## Task description
Return each line of the items below that contains the string "Penn". Case counts, so match only that exact capitalization.

## Data entries
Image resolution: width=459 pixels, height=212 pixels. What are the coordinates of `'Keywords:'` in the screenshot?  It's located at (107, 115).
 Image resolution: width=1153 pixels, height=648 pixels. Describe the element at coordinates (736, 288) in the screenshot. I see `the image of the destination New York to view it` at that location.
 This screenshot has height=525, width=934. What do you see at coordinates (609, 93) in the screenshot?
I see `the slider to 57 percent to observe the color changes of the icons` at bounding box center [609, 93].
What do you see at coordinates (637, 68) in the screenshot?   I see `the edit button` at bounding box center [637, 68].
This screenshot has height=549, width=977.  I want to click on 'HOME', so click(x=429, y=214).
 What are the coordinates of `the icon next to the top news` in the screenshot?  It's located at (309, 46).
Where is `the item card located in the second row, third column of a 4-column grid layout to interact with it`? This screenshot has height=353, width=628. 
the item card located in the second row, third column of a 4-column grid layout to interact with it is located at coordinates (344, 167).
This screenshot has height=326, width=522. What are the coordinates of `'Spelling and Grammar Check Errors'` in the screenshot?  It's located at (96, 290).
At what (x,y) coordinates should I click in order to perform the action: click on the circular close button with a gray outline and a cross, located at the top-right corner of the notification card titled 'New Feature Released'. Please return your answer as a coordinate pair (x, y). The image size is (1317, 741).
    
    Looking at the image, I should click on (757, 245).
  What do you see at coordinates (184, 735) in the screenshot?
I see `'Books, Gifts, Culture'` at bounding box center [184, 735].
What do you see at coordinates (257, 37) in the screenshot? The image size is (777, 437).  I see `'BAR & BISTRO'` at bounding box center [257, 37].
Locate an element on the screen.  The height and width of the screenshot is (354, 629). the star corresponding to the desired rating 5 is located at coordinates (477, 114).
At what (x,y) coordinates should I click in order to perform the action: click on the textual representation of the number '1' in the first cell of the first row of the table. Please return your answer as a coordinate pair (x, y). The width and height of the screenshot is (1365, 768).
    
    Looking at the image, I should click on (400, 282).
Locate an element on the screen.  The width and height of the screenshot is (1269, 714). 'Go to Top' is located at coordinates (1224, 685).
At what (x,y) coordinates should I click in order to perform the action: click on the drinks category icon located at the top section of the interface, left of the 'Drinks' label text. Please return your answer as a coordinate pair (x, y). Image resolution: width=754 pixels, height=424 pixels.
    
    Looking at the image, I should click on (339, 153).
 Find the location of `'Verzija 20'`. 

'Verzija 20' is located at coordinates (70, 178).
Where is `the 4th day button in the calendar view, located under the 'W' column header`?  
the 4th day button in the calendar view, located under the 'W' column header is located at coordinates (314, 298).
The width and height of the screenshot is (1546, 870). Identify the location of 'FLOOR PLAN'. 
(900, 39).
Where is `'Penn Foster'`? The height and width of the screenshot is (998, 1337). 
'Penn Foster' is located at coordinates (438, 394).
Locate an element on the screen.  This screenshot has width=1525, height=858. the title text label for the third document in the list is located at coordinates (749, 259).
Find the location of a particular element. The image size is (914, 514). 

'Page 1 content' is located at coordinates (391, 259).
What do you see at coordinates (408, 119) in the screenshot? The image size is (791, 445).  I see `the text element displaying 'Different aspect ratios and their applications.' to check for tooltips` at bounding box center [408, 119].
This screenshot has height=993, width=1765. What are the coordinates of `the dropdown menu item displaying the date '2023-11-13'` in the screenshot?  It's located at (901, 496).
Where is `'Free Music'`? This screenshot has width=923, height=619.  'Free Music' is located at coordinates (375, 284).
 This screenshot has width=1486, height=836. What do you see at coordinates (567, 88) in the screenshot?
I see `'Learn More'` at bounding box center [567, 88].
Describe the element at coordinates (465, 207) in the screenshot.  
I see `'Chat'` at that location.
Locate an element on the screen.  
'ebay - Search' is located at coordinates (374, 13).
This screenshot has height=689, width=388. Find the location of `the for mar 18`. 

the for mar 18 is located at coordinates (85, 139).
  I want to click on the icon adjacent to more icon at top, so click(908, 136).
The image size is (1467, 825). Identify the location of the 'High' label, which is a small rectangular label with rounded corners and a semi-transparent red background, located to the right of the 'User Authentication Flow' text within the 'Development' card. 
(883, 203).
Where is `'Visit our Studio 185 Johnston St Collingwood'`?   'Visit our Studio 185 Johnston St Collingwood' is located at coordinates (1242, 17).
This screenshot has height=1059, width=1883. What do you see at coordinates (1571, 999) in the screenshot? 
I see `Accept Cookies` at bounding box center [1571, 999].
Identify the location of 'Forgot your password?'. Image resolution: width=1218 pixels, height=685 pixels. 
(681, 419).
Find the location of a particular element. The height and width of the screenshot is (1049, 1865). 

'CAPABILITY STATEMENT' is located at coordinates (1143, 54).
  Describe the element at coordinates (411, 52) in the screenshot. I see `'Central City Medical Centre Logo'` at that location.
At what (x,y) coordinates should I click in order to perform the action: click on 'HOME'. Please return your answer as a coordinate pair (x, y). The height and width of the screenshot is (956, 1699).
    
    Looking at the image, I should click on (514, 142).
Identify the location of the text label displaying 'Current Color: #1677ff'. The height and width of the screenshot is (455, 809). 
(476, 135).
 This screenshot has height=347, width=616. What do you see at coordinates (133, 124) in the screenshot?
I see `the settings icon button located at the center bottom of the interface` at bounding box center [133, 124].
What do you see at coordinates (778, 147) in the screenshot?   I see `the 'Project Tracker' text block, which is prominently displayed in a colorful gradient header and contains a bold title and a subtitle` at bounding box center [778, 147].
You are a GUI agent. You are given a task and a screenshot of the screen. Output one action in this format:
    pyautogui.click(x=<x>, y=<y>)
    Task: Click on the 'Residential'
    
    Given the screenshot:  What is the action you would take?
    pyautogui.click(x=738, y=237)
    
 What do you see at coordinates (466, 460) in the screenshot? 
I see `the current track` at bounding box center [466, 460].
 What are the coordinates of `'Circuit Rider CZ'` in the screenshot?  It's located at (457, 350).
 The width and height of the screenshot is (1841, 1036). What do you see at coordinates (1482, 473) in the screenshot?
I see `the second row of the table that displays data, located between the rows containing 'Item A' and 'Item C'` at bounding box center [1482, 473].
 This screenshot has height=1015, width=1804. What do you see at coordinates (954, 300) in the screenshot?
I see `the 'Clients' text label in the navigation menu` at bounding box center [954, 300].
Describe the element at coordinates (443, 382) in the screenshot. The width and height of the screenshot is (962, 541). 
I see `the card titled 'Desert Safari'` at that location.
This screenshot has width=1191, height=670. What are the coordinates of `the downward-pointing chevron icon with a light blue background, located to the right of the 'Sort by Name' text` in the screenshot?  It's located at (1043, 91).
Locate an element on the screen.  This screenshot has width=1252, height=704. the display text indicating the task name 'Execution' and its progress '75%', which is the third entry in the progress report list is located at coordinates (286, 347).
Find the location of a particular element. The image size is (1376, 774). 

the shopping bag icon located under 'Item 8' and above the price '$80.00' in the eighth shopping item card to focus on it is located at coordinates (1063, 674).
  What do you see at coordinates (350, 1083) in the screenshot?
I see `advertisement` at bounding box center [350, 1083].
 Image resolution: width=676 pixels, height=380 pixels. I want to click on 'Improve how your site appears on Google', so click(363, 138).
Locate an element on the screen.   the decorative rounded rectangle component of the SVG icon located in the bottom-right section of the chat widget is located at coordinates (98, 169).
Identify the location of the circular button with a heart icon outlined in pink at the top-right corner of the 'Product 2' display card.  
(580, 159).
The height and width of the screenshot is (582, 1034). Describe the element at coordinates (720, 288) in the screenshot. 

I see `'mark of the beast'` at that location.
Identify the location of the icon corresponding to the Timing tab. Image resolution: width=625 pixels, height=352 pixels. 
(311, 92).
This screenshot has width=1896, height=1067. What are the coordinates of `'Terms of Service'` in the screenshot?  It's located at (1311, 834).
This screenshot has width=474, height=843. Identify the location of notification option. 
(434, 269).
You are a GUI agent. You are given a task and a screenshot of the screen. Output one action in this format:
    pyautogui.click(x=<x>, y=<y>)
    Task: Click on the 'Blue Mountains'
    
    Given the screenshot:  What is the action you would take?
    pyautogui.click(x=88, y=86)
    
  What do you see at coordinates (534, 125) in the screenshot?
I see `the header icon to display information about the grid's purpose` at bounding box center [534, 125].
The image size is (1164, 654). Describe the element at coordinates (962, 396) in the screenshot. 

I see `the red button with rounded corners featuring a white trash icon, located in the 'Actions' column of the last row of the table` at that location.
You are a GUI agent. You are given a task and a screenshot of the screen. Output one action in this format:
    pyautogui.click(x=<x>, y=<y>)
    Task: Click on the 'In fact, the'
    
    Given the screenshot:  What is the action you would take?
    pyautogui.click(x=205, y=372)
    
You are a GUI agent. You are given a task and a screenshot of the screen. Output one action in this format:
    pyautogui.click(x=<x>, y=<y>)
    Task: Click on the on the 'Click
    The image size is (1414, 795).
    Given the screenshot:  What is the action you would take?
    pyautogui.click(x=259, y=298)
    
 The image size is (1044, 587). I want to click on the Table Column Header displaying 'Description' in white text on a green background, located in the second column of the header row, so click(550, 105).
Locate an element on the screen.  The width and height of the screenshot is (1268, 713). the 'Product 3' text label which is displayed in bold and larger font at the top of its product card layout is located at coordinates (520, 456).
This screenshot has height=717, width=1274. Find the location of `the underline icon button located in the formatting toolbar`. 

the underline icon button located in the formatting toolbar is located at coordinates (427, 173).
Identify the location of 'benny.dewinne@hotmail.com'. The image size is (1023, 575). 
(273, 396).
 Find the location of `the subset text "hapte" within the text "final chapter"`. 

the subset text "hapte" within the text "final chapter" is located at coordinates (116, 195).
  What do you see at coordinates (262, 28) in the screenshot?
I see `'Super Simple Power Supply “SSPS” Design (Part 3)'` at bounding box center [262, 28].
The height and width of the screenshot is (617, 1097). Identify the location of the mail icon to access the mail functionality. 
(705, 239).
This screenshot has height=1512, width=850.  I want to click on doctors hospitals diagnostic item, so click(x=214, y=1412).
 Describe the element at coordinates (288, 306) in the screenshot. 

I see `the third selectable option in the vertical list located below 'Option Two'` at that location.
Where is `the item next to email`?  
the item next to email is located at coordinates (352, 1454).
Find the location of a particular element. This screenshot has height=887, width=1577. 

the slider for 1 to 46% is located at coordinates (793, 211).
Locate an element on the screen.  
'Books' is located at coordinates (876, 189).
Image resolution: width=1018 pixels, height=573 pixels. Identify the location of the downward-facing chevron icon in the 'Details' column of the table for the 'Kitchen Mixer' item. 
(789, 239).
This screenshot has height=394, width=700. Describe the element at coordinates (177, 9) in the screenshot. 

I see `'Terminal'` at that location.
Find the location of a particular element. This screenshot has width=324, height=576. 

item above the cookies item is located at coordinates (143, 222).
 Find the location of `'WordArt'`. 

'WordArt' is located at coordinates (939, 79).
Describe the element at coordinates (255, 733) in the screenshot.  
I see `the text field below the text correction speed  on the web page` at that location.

## Response
Where is `'Penn Foster'`? The height and width of the screenshot is (998, 1337). 
'Penn Foster' is located at coordinates (438, 394).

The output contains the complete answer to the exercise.